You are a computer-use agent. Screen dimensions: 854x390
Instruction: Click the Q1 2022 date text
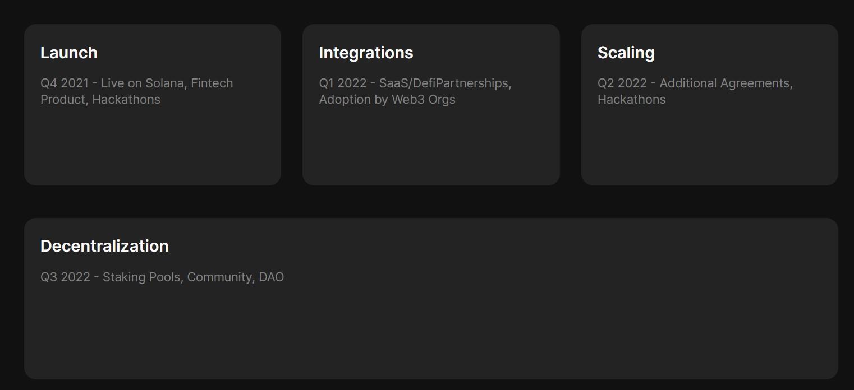pyautogui.click(x=343, y=83)
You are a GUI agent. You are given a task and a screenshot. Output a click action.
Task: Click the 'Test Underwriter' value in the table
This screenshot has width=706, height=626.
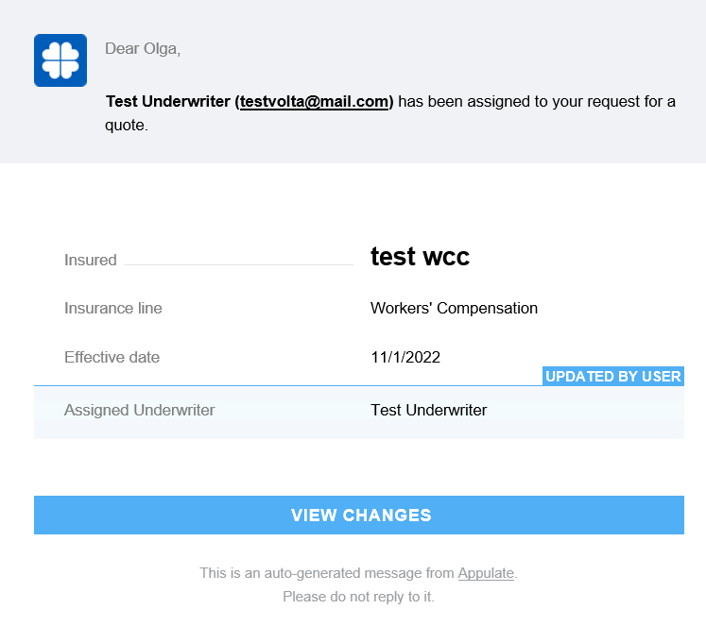428,411
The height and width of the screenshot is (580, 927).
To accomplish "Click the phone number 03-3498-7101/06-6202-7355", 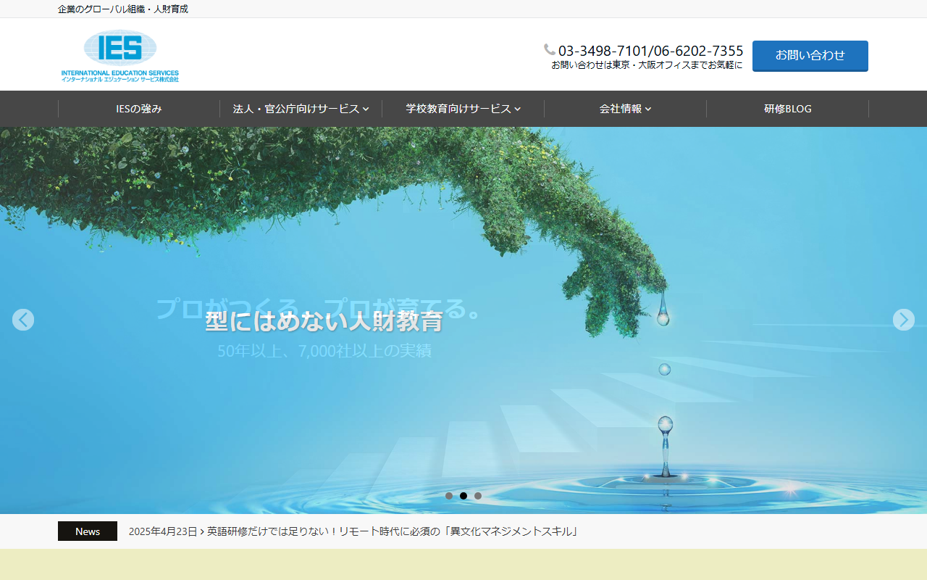I will (x=650, y=51).
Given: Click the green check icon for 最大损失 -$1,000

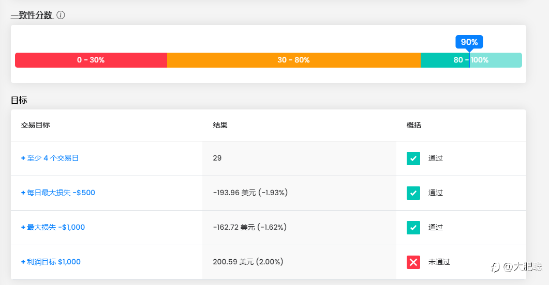Looking at the screenshot, I should 413,227.
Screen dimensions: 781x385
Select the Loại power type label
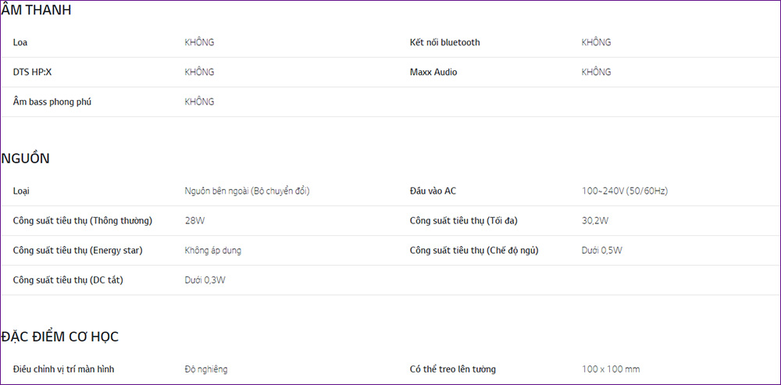pyautogui.click(x=21, y=191)

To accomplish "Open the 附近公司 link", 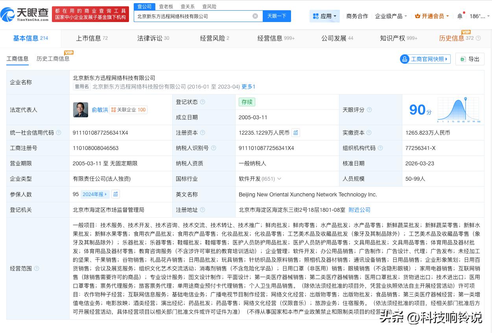I will 359,210.
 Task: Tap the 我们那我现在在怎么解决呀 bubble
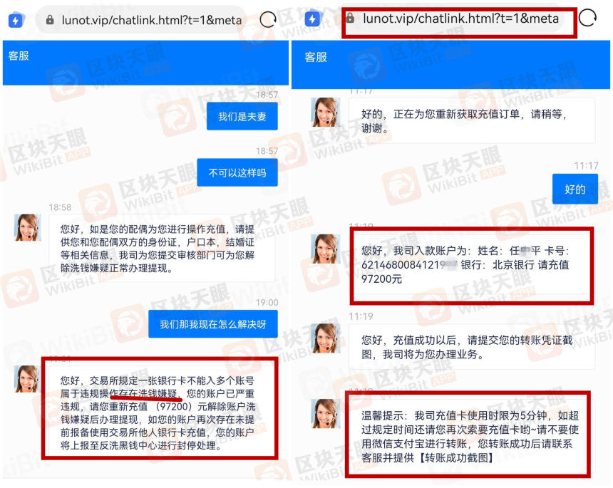pos(212,324)
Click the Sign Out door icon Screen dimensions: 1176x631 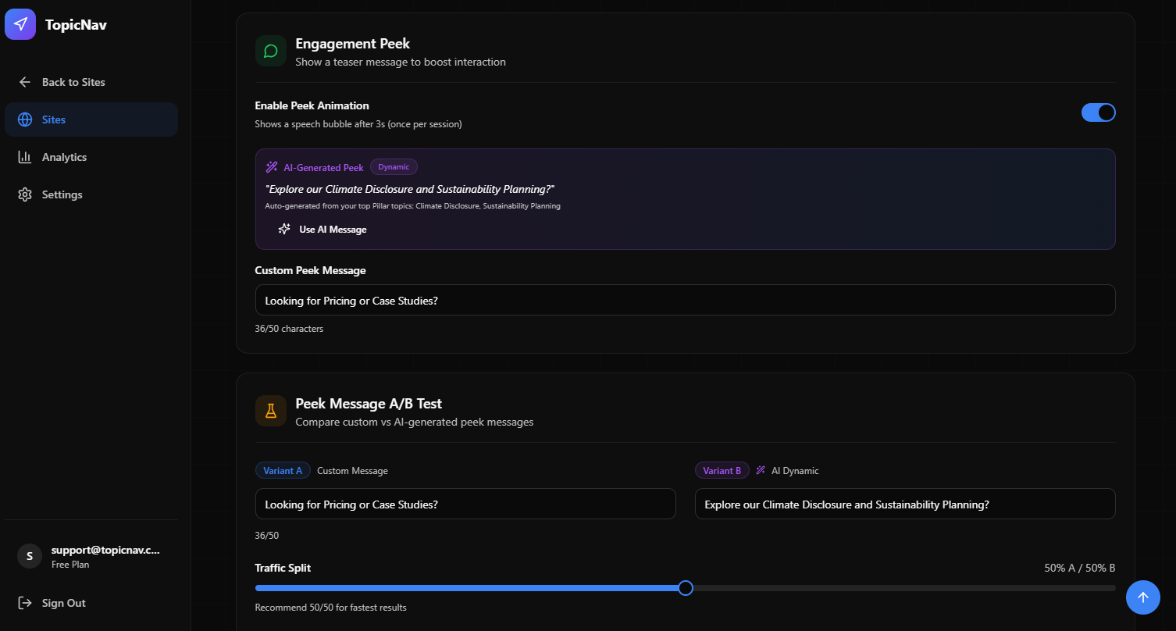[24, 602]
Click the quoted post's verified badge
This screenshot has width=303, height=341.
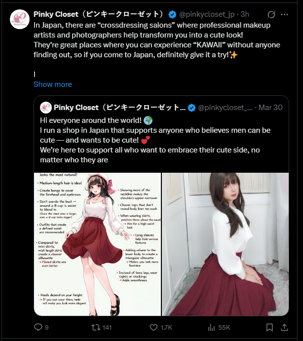tap(191, 108)
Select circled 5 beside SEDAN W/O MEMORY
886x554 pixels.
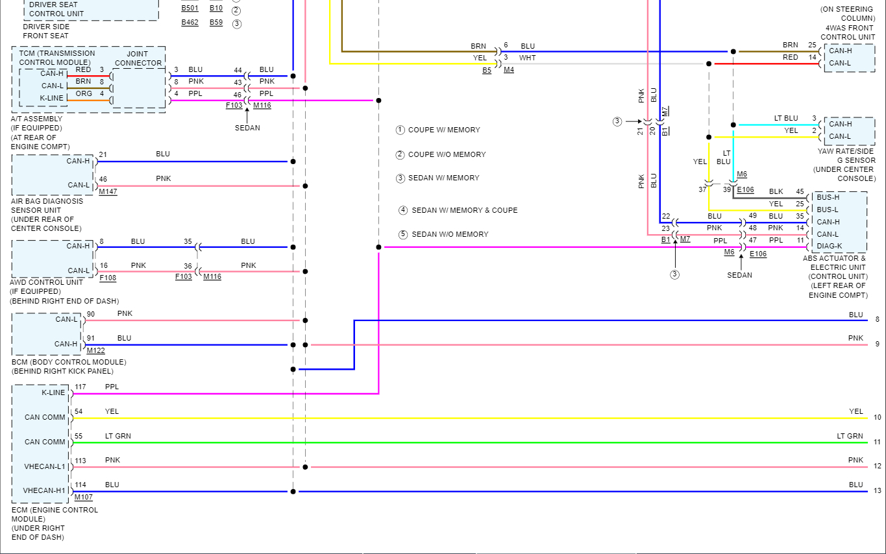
★ ★ ★ ★ ★
Exercise directions:
How many of the lines above hold the word "agent"? Give only that number.

Exercise answer:
2